▶ Input for this task:
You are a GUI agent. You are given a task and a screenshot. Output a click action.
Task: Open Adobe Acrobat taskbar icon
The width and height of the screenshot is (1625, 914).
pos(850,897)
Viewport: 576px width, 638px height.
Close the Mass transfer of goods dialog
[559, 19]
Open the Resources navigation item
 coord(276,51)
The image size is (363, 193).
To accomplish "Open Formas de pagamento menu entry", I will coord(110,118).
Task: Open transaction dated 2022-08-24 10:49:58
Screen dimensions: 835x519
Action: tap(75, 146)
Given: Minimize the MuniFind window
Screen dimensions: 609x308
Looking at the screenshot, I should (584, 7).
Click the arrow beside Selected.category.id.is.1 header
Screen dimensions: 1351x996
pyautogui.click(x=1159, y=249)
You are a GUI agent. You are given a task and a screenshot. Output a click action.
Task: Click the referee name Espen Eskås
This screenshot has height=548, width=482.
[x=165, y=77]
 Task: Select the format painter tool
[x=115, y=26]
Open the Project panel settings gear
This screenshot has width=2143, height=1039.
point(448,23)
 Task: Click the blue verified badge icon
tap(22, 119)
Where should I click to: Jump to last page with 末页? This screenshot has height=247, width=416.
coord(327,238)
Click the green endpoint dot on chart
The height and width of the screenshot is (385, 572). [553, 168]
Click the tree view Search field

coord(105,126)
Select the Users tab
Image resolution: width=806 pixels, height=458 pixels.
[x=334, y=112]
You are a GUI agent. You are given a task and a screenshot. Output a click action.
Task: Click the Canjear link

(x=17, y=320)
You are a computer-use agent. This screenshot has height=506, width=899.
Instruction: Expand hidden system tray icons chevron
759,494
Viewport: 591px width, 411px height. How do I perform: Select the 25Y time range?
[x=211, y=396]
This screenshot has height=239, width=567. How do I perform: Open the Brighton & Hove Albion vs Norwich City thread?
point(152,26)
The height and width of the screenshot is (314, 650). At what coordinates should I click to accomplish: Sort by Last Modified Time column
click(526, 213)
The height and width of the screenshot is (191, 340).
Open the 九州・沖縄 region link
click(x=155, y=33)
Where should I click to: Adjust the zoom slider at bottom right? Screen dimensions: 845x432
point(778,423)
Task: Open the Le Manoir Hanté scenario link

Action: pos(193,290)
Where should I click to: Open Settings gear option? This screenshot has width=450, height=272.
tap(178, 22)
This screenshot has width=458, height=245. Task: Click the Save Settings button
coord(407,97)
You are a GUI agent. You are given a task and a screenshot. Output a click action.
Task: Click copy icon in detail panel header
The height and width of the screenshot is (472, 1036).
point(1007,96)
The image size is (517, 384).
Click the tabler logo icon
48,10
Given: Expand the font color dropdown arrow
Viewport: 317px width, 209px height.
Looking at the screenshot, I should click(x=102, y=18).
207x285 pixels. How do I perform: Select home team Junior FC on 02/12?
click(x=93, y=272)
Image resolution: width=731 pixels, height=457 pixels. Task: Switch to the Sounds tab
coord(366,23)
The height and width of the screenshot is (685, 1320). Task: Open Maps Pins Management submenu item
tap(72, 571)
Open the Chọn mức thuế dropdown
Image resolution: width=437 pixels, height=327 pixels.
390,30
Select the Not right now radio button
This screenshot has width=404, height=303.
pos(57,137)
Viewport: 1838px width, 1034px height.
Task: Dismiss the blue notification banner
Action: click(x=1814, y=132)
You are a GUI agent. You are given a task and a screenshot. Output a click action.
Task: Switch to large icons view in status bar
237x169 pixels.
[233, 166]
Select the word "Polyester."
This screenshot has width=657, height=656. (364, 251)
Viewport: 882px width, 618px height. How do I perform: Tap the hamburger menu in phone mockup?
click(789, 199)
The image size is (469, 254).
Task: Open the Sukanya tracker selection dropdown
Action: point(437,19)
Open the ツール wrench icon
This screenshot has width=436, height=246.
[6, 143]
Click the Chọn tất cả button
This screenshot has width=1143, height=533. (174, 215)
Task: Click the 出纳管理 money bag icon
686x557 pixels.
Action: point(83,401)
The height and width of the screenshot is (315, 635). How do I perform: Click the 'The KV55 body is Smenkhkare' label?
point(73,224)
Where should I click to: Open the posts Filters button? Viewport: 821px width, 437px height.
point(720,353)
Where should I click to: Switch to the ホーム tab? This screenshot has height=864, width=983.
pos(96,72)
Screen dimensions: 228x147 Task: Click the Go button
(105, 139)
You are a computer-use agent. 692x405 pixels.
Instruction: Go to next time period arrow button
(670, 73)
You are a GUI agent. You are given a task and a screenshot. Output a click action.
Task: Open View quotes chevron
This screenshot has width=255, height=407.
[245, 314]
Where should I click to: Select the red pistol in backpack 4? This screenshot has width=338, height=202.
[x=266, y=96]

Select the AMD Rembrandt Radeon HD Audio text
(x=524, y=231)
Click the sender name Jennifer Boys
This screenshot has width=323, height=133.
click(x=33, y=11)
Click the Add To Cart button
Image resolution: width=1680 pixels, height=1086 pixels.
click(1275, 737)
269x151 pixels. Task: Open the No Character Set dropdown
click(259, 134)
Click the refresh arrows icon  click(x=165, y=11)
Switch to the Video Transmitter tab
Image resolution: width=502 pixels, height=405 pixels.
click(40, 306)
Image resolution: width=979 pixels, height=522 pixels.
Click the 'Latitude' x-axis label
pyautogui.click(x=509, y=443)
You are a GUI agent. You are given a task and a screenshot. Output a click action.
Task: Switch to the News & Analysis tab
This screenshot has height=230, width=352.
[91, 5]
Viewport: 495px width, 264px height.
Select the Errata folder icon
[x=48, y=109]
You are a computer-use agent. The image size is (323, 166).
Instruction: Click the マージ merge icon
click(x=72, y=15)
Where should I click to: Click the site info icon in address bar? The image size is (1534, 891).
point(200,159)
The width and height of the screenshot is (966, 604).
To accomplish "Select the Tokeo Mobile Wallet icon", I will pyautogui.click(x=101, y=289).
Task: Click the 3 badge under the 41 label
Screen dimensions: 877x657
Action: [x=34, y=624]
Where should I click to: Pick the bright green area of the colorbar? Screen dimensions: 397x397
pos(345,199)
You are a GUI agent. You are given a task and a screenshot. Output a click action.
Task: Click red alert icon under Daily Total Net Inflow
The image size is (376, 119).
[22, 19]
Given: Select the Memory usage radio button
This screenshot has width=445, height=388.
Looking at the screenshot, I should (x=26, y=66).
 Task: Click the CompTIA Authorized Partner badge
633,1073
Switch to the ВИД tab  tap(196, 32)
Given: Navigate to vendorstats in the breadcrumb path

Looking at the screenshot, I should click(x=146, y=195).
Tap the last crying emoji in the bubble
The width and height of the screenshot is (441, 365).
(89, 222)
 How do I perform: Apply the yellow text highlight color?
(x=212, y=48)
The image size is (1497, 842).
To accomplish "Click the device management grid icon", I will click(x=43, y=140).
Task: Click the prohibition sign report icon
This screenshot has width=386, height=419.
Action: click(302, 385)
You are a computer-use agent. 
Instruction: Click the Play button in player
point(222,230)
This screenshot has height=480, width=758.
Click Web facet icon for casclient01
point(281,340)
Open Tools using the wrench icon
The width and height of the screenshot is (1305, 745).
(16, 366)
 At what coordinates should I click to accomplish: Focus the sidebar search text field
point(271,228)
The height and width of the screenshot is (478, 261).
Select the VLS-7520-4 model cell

▶ What you are asked to do: Please reproduce all of the lines above verbatim, from the first through the last.

▶ Written answer:
You are a GUI agent. You are given a task and a screenshot. Output a click action.
Task: Open Adobe Acrobat taskbar icon
The width and height of the screenshot is (1625, 914).
pos(850,897)
Viewport: 576px width, 638px height.
Close the Mass transfer of goods dialog
[559, 19]
Open the Resources navigation item
 coord(276,51)
The image size is (363, 193).
To accomplish "Open Formas de pagamento menu entry", I will coord(110,118).
Task: Open transaction dated 2022-08-24 10:49:58
Screen dimensions: 835x519
Action: tap(75, 146)
Given: Minimize the MuniFind window
Screen dimensions: 609x308
Looking at the screenshot, I should (584, 7).
Click the arrow beside Selected.category.id.is.1 header
Screen dimensions: 1351x996
pyautogui.click(x=1159, y=249)
You are a GUI agent. You are given a task and a screenshot. Output a click action.
Task: Click the referee name Espen Eskås
This screenshot has height=548, width=482.
[x=165, y=77]
 Task: Select the format painter tool
[x=115, y=26]
Open the Project panel settings gear
This screenshot has width=2143, height=1039.
point(448,23)
 Task: Click the blue verified badge icon
tap(22, 119)
Where should I click to: Jump to last page with 末页? This screenshot has height=247, width=416.
coord(327,238)
Click the green endpoint dot on chart
The height and width of the screenshot is (385, 572). [553, 168]
Click the tree view Search field

coord(105,126)
Select the Users tab
Image resolution: width=806 pixels, height=458 pixels.
[x=334, y=112]
You are a GUI agent. You are given a task and a screenshot. Output a click action.
Task: Click the Canjear link

(x=17, y=320)
You are a computer-use agent. This screenshot has height=506, width=899.
Instruction: Expand hidden system tray icons chevron
759,494
Viewport: 591px width, 411px height. How do I perform: Select the 25Y time range?
[x=211, y=396]
This screenshot has height=239, width=567. How do I perform: Open the Brighton & Hove Albion vs Norwich City thread?
point(152,26)
The height and width of the screenshot is (314, 650). At what coordinates should I click to accomplish: Sort by Last Modified Time column
click(526, 213)
The height and width of the screenshot is (191, 340).
Open the 九州・沖縄 region link
click(x=155, y=33)
Where should I click to: Adjust the zoom slider at bottom right? Screen dimensions: 845x432
point(778,423)
Task: Open the Le Manoir Hanté scenario link

Action: pos(193,290)
Where should I click to: Open Settings gear option? This screenshot has width=450, height=272.
tap(178, 22)
This screenshot has width=458, height=245. Task: Click the Save Settings button
coord(407,97)
You are a GUI agent. You are given a task and a screenshot. Output a click action.
Task: Click copy icon in detail panel header
The height and width of the screenshot is (472, 1036).
point(1007,96)
The image size is (517, 384).
Click the tabler logo icon
48,10
Given: Expand the font color dropdown arrow
Viewport: 317px width, 209px height.
Looking at the screenshot, I should click(x=102, y=18).
207x285 pixels. How do I perform: Select home team Junior FC on 02/12?
click(x=93, y=272)
Image resolution: width=731 pixels, height=457 pixels. Task: Switch to the Sounds tab
coord(366,23)
The height and width of the screenshot is (685, 1320). Task: Open Maps Pins Management submenu item
tap(72, 571)
Open the Chọn mức thuế dropdown
Image resolution: width=437 pixels, height=327 pixels.
390,30
Select the Not right now radio button
This screenshot has width=404, height=303.
pos(57,137)
Viewport: 1838px width, 1034px height.
Task: Dismiss the blue notification banner
Action: click(x=1814, y=132)
You are a GUI agent. You are given a task and a screenshot. Output a click action.
Task: Switch to large icons view in status bar
237x169 pixels.
[233, 166]
Select the word "Polyester."
This screenshot has width=657, height=656. (364, 251)
Viewport: 882px width, 618px height. How do I perform: Tap the hamburger menu in phone mockup?
click(789, 199)
The image size is (469, 254).
Task: Open the Sukanya tracker selection dropdown
Action: point(437,19)
Open the ツール wrench icon
This screenshot has width=436, height=246.
[6, 143]
Click the Chọn tất cả button
This screenshot has width=1143, height=533. (174, 215)
Task: Click the 出纳管理 money bag icon
686x557 pixels.
Action: point(83,401)
The height and width of the screenshot is (315, 635). How do I perform: Click the 'The KV55 body is Smenkhkare' label?
point(73,224)
Where should I click to: Open the posts Filters button? Viewport: 821px width, 437px height.
point(720,353)
Where should I click to: Switch to the ホーム tab? This screenshot has height=864, width=983.
pos(96,72)
Screen dimensions: 228x147 Task: Click the Go button
(105, 139)
You are a computer-use agent. 692x405 pixels.
Instruction: Go to next time period arrow button
(670, 73)
You are a GUI agent. You are given a task and a screenshot. Output a click action.
Task: Open View quotes chevron
This screenshot has width=255, height=407.
[245, 314]
Where should I click to: Select the red pistol in backpack 4? This screenshot has width=338, height=202.
[x=266, y=96]

Select the AMD Rembrandt Radeon HD Audio text
(x=524, y=231)
Click the sender name Jennifer Boys
This screenshot has width=323, height=133.
click(x=33, y=11)
Click the Add To Cart button
Image resolution: width=1680 pixels, height=1086 pixels.
click(1275, 737)
269x151 pixels. Task: Open the No Character Set dropdown
click(259, 134)
Click the refresh arrows icon  click(x=165, y=11)
Switch to the Video Transmitter tab
Image resolution: width=502 pixels, height=405 pixels.
click(40, 306)
Image resolution: width=979 pixels, height=522 pixels.
Click the 'Latitude' x-axis label
pyautogui.click(x=509, y=443)
You are a GUI agent. You are given a task and a screenshot. Output a click action.
Task: Switch to the News & Analysis tab
This screenshot has height=230, width=352.
[91, 5]
Viewport: 495px width, 264px height.
Select the Errata folder icon
[x=48, y=109]
You are a computer-use agent. The image size is (323, 166).
Instruction: Click the マージ merge icon
click(x=72, y=15)
Where should I click to: Click the site info icon in address bar? The image size is (1534, 891).
point(200,159)
The width and height of the screenshot is (966, 604).
To accomplish "Select the Tokeo Mobile Wallet icon", I will pyautogui.click(x=101, y=289).
Task: Click the 3 badge under the 41 label
Screen dimensions: 877x657
Action: [x=34, y=624]
Where should I click to: Pick the bright green area of the colorbar? Screen dimensions: 397x397
pos(345,199)
You are a GUI agent. You are given a task and a screenshot. Output a click action.
Task: Click red alert icon under Daily Total Net Inflow
The image size is (376, 119).
[22, 19]
Given: Select the Memory usage radio button
This screenshot has width=445, height=388.
Looking at the screenshot, I should (x=26, y=66).
 Task: Click the CompTIA Authorized Partner badge
633,1073
Switch to the ВИД tab  tap(196, 32)
Given: Navigate to vendorstats in the breadcrumb path

Looking at the screenshot, I should click(x=146, y=195).
Tap the last crying emoji in the bubble
The width and height of the screenshot is (441, 365).
(89, 222)
 How do I perform: Apply the yellow text highlight color?
(x=212, y=48)
The image size is (1497, 842).
To accomplish "Click the device management grid icon", I will click(x=43, y=140).
Task: Click the prohibition sign report icon
This screenshot has width=386, height=419.
Action: click(302, 385)
You are a computer-use agent. 
Instruction: Click the Play button in player
point(222,230)
This screenshot has height=480, width=758.
Click Web facet icon for casclient01
point(281,340)
Open Tools using the wrench icon
The width and height of the screenshot is (1305, 745).
(16, 366)
 At what coordinates should I click to accomplish: Focus the sidebar search text field
point(271,228)
The height and width of the screenshot is (478, 261).
Select the VLS-7520-4 model cell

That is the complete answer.